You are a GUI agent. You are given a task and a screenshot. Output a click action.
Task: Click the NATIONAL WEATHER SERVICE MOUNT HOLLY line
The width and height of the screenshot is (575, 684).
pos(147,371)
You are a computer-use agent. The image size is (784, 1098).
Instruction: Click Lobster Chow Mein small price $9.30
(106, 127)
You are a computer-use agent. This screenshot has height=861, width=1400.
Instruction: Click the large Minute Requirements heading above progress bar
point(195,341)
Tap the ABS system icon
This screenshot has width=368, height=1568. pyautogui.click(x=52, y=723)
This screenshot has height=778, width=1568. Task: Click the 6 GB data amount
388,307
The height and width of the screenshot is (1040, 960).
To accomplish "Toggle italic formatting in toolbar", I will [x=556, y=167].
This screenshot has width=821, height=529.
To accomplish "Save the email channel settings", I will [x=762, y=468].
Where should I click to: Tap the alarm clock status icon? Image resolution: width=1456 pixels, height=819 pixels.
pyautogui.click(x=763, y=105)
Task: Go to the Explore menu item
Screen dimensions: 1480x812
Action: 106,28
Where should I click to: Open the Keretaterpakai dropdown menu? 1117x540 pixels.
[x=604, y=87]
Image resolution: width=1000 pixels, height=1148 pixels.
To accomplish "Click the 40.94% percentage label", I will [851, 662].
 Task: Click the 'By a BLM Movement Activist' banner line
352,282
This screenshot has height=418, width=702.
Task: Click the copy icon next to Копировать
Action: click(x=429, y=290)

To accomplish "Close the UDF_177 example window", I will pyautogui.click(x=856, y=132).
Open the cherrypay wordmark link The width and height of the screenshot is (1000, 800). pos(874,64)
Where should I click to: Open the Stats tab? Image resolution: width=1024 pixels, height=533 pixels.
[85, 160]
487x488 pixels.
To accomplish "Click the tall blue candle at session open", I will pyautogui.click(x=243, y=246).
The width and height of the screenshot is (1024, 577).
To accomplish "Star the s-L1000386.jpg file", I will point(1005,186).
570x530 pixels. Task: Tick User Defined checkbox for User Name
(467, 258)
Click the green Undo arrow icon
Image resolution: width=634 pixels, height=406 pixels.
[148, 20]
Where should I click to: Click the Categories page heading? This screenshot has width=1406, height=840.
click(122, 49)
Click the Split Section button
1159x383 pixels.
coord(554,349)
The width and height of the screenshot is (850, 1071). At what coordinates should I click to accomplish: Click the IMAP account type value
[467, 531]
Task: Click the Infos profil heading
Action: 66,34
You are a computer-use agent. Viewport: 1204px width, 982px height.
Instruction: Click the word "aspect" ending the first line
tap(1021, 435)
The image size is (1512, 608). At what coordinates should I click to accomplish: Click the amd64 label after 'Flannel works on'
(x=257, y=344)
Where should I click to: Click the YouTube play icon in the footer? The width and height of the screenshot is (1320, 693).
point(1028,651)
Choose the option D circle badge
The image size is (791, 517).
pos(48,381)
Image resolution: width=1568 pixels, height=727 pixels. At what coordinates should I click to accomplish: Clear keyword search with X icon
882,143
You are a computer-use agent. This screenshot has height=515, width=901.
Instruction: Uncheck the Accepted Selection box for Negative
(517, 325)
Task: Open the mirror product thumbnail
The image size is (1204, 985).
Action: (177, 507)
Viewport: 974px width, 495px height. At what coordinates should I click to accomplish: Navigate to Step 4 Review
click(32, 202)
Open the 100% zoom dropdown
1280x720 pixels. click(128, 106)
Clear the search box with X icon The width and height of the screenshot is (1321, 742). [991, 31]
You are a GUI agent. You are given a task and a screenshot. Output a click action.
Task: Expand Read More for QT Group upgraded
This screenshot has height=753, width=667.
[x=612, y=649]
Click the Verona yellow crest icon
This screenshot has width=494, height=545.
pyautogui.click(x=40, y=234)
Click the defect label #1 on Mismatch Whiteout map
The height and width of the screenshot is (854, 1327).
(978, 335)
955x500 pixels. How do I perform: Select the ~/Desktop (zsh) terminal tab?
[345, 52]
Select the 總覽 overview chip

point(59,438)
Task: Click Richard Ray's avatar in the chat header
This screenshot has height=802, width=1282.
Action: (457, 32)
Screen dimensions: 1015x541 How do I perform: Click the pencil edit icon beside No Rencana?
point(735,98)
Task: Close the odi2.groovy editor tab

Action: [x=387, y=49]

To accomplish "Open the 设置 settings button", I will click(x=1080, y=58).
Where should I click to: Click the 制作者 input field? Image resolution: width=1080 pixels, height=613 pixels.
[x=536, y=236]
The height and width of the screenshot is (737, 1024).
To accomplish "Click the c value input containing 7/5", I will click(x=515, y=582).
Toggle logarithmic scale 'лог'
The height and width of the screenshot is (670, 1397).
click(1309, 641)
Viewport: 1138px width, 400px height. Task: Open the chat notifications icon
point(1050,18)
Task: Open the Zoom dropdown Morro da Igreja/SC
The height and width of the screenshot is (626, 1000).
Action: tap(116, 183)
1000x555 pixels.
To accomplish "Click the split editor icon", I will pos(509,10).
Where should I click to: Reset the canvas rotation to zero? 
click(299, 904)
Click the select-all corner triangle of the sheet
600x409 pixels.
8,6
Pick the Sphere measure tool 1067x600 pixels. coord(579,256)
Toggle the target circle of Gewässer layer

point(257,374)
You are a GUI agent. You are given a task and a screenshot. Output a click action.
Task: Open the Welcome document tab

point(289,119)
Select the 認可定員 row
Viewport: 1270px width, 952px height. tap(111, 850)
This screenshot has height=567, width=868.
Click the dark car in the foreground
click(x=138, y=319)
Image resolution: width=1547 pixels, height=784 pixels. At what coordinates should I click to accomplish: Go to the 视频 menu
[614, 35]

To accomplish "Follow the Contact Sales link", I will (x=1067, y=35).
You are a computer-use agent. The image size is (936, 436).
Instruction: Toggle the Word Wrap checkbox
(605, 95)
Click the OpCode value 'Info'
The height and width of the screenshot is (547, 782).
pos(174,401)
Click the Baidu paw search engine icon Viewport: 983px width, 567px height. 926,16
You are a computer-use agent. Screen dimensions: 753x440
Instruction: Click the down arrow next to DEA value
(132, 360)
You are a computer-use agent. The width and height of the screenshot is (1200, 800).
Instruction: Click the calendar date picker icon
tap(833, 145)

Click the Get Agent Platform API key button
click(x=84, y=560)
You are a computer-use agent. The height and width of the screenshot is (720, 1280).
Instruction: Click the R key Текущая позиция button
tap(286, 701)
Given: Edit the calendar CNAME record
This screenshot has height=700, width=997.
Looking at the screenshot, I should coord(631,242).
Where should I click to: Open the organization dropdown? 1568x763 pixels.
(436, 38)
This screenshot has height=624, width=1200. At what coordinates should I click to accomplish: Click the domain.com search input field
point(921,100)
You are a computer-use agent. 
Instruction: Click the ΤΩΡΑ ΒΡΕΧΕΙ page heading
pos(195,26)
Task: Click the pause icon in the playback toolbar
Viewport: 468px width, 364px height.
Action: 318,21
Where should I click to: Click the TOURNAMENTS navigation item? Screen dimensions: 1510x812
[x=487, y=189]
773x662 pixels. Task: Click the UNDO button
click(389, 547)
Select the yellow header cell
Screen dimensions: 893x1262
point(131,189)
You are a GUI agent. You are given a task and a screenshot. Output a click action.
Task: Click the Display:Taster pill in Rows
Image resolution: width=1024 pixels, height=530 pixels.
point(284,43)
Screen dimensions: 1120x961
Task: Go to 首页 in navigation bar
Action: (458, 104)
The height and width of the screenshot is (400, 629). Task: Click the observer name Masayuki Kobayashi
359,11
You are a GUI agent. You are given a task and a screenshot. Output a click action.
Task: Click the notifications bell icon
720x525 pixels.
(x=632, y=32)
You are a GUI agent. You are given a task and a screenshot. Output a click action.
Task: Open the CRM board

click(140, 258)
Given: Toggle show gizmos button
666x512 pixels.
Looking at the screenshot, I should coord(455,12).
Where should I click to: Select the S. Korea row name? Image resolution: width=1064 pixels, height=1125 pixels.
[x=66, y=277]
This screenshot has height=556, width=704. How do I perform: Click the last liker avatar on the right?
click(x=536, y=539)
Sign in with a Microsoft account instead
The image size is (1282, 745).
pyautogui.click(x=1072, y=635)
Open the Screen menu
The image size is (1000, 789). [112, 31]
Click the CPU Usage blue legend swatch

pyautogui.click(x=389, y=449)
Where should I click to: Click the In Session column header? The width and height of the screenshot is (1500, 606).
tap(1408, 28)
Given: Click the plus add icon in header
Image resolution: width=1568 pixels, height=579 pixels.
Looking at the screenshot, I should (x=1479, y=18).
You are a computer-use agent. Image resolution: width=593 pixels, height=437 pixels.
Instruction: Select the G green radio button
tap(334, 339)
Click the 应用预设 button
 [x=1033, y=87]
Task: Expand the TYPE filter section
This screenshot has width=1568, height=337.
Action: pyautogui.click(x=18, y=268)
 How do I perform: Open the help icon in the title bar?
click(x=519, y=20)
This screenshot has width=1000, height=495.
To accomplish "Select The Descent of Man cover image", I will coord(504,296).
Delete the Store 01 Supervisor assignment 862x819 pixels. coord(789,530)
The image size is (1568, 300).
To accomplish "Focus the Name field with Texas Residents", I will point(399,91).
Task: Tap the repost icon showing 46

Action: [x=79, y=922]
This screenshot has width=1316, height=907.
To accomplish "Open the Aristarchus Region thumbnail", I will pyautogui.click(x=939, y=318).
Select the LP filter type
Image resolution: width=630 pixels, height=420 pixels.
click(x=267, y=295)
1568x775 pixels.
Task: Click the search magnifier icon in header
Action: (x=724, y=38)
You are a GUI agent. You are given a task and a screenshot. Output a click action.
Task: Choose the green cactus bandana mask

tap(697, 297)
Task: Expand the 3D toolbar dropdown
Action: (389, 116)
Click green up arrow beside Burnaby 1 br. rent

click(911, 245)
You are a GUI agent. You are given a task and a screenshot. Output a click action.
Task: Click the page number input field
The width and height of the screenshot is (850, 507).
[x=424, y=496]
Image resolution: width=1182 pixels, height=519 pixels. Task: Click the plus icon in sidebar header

** Brief **
Give back the records word for word. Start at the first line, end at the line containing "has height=861, width=1400.", and include both.

** Response to this task **
You are a GUI agent. You are given a task and a screenshot. Output a click action.
Task: Click the NATIONAL WEATHER SERVICE MOUNT HOLLY line
The width and height of the screenshot is (575, 684).
pos(147,371)
You are a computer-use agent. The image size is (784, 1098).
Instruction: Click Lobster Chow Mein small price $9.30
(106, 127)
You are a computer-use agent. This screenshot has height=861, width=1400.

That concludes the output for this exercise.